Provided data:
──────

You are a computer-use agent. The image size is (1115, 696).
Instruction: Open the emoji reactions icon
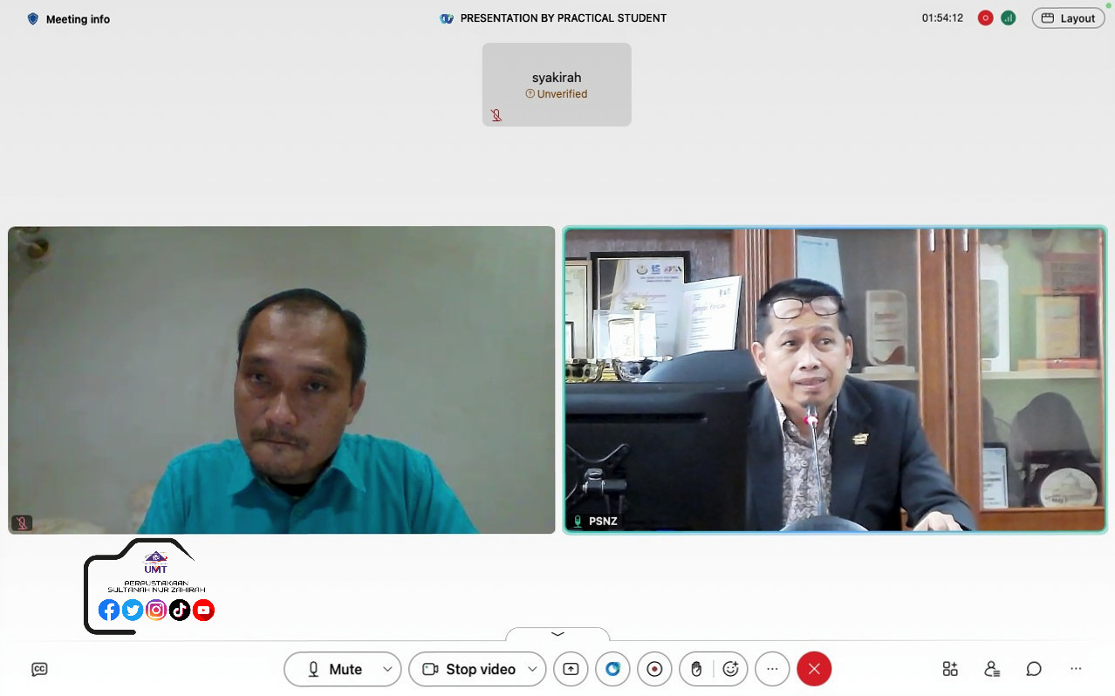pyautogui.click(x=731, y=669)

──────

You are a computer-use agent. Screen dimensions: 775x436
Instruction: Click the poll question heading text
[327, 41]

──────

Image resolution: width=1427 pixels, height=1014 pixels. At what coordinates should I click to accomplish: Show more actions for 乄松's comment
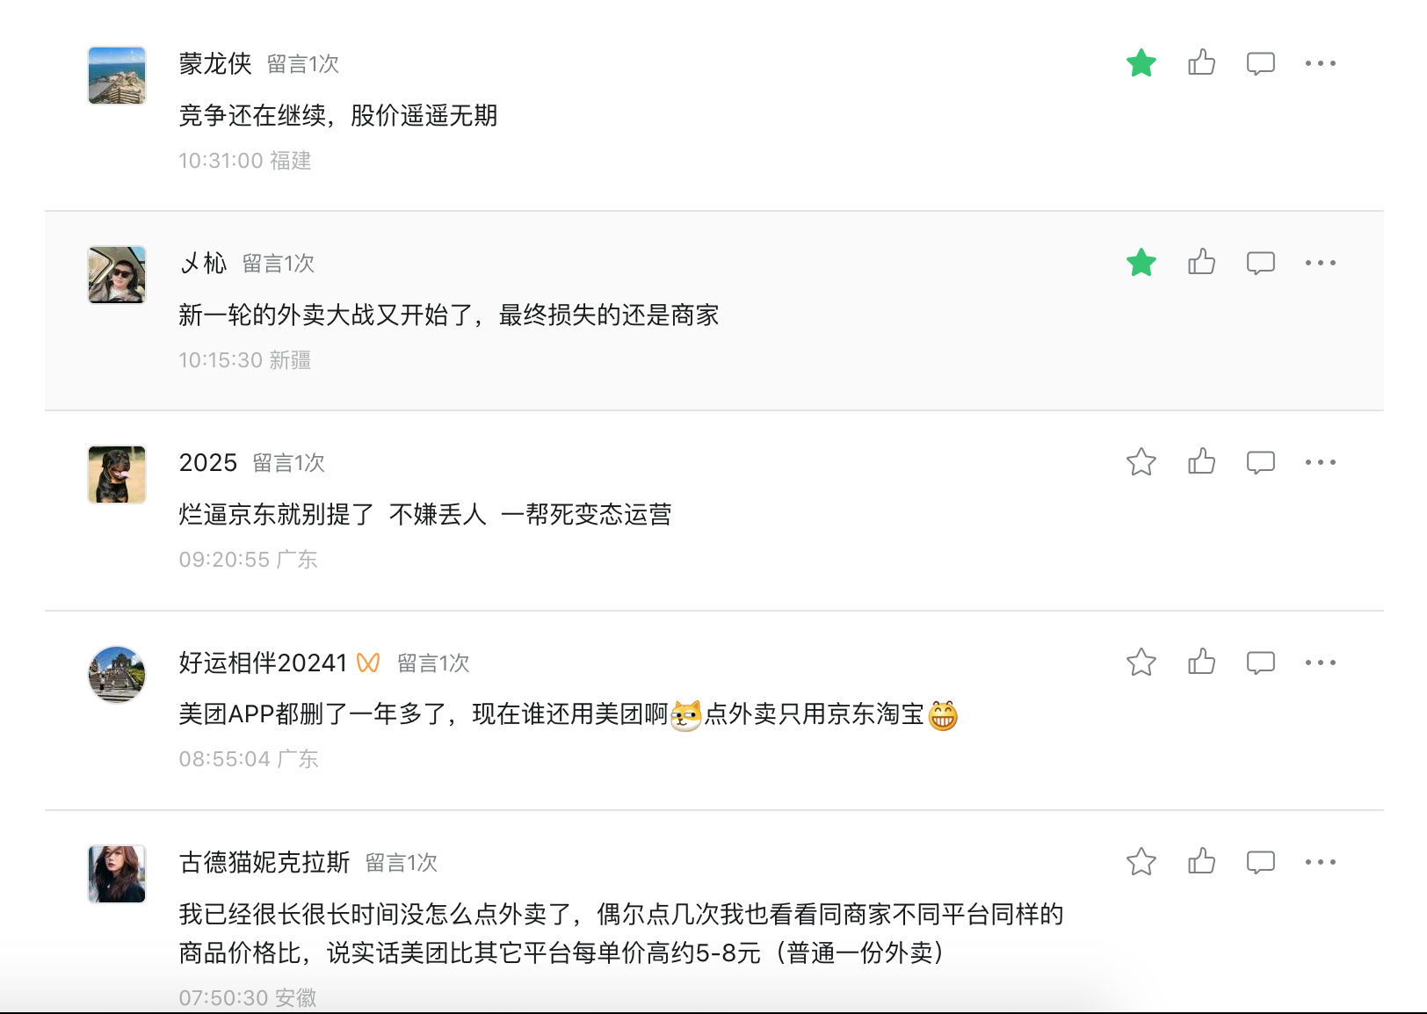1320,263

──────

Problem:
Search the material for the word "agent" and report how many lines hold it. Add nothing else.

Answer area:
2